Pour les juifs de la diaspora, serrer les dents, encore et toujours - Laurent Sagalovitsch

 

 

 

De peur que sa parole soit récupérée ou détournée, le juif de la diaspora se retrouve condamné au silence.

Depuis le 7-Octobre, les juifs de la diaspora vivent en apnée. Quoiqu'ils fassent ou disent, ils se retrouvent pris au piège de contradictions qui sont l'expression même de leur condition, à savoir des individus fiers de leur identité juive, mais d'une identité imparfaite, puisque vécue loin de leur épicentre, d'Israël et de ses frontières.

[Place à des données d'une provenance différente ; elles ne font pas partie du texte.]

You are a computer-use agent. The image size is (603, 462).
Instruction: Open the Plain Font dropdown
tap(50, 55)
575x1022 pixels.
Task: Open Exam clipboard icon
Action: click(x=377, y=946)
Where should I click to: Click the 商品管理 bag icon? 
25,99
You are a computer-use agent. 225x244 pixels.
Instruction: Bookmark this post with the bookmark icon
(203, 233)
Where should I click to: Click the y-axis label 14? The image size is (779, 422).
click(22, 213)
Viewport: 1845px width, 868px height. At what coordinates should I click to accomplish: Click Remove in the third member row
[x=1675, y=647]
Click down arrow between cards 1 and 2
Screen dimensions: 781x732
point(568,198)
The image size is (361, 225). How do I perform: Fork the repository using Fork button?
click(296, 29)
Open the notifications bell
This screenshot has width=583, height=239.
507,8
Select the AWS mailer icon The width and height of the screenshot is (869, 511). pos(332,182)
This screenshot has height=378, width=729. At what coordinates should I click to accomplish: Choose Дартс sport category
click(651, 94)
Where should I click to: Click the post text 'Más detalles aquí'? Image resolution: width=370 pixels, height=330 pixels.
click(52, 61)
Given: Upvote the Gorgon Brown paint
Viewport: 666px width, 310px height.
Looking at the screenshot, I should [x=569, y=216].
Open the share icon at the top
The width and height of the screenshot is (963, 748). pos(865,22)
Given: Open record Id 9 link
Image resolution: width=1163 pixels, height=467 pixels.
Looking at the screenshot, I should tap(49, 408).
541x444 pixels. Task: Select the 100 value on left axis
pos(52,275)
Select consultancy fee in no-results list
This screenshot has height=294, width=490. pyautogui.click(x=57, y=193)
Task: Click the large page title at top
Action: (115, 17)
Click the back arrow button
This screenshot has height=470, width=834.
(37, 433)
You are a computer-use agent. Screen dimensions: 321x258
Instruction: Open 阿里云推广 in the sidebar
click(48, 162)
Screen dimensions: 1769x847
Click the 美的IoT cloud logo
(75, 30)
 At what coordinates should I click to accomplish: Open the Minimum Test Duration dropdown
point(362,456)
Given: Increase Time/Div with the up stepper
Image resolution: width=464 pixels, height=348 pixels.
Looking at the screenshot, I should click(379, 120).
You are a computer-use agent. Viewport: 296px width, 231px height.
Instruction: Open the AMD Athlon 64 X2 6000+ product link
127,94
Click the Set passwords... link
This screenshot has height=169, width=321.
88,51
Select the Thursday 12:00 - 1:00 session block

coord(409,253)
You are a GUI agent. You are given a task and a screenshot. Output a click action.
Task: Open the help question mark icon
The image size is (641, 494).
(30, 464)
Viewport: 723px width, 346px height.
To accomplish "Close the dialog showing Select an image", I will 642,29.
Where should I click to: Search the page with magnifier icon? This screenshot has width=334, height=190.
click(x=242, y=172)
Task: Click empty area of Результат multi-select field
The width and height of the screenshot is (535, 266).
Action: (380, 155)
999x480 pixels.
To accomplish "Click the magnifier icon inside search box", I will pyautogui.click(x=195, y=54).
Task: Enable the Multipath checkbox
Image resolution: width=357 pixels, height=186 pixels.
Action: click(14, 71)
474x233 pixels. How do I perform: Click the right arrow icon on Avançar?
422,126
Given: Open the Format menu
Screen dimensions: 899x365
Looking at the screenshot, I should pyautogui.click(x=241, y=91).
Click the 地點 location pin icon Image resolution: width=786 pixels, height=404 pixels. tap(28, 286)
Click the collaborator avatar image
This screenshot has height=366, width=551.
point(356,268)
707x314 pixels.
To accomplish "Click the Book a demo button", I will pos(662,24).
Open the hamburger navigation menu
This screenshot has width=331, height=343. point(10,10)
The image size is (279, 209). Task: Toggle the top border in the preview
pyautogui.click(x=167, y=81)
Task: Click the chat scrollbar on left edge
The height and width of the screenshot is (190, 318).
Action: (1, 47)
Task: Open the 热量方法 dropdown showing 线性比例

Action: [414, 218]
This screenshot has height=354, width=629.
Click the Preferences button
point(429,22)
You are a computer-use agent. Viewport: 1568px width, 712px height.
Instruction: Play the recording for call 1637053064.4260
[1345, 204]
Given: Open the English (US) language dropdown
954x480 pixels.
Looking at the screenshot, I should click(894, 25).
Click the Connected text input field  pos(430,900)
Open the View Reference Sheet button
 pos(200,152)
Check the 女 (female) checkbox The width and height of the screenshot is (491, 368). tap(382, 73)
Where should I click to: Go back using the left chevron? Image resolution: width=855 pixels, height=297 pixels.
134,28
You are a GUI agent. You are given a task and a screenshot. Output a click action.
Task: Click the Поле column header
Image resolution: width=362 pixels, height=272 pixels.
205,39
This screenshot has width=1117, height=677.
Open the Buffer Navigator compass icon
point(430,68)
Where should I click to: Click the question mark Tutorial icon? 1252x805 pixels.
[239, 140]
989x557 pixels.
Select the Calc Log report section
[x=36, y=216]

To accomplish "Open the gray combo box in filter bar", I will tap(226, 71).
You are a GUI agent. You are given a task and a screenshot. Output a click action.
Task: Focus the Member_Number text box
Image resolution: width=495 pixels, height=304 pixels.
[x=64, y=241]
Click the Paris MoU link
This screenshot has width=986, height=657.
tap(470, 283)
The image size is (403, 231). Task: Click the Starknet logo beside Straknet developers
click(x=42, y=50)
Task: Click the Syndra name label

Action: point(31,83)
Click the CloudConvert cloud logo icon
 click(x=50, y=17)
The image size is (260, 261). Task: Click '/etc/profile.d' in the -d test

S'ils affichent un soutien sans faille à Israël, les voilà décrits comme complices d'un génocide monstrueux. Se permettent-ils d'émettre quelques critiques sur la conduite des opérations menée par Tsahal dans la bande de Gaza qu'on ne tarde pas à les accuser de haute trahison et d'intelligence avec l'ennemi. Pris entre le marteau et l'enclume, ils n'ont d'autre choix que de se réfugier dans le silence, silence qui à son tour devient sujet à polémique, selon qu'on l'interprète comme une forme d'assentiment à la politique israélienne ou bien comme son rejet tacite.

Ils souffrent quand on présente Israël comme un État paria exerçant une violence aveugle sur une population innocente. Ils souffrent lorsqu'ils pensent au sort réservé aux otages. Ils souffrent devant les ravages causés par les bombardements israéliens. Ils souffrent face au spectacle de la mort quotidiennement diffusée. Ils souffrent d'être ici et non là-bas. Ils souffrent quand des partis politiques irresponsables feignent d'ignorer l'origine de toute cette violence. Ils souffrent de cette souffrance qui ne peut être dite ni exprimée, mais demeure cadenassée au plus profond de leur être.

Cette souffrance muette est comme un poison qui les dévorerait de l'intérieur. De peur qu'elle soit mal interprétée, cette souffrance ne peut être confiée à personne, elle est vouée à rester secrète, enfouie au milieu de pensées qui agissent comme autant de fantômes destinés à les torturer de l'intérieur. Nulle échappatoire possible, si ce n'est de serrer les dents encore et toujours, de veiller à ne rien laisser trahir de leurs émotions, de tout garder en soi.

    À l'heure où le conflit s'enlise dans les sables mouvants d'une guerre sans vainqueur, d'une guerre perpétuelle, le juif de la diaspora est juste fatigué, très fatigué.

Comment expliquer à autrui le déchirement d'une âme dont l'attachement à Israël demeure inflexible, mais qui, en même temps, se désole de la manière dont ce pays est dirigé, de cette mainmise opérée par une droite nationaliste et raciste au comportement si outrancier qu'il apparaît comme une injure même aux valeurs fondamentales du judaïsme.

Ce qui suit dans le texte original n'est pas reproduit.